这个问题其实没有完全统一的答案,不同的统计学家也有自己的想法和观点,所以本文所提到的观点,仅是个人见解,有不同意本文观点的,纯属正常。
我们先把上一篇文章留下的疑问解释一下,其实这个问题也有不少人问过我,说:有没有可能单因素分析没有统计学意义,而多因素分析变得有统计学意义了。我的回答是:有可能。上一篇文章就是这种情况。
那么,为什么会出现这种情况?我们来仔细分析一下。
正常情况下,lx变量在单因素和多因素分析中结果差别这么大,通常都是跟其它变量的影响有关系。所以,我们从4个自变量的相关性入手来看。
如果看一下4个自变量的相关性,你会发现,其实a、b、c这3个变量对lx的影响都不大,相关系数都为-0.1左右(这算不上很大的相关)。然而如果仔细观察,你会发现另一个有意思的现象:a、b、c这3个变量与lx变量的相关都是负的,相关系数都为负数。

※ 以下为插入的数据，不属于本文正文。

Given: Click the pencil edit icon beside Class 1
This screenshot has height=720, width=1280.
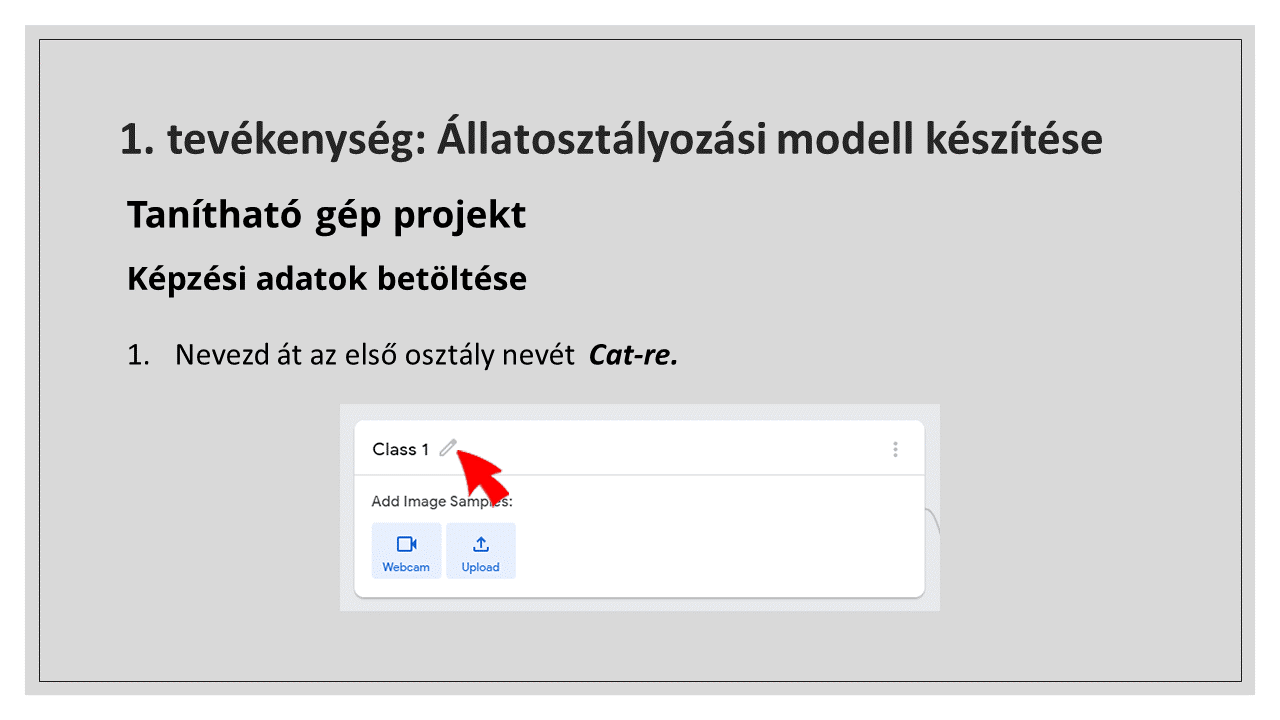Looking at the screenshot, I should tap(447, 448).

这就能说明一定问题了。尽管a、b、c三个变量每一个对lx变量的影响都不大,然而3个都一起影响,那就有可能产生一定的作用了。
说的通俗一点,由于a、b、c这3个变量对lx变量的影响都是负的,而a、b、c与y的关系又都是正的,这就是说,单因素分析中,当分析lx与y的关系的时候,其实a、b、c这3个变量都扯了二者关系的后腿。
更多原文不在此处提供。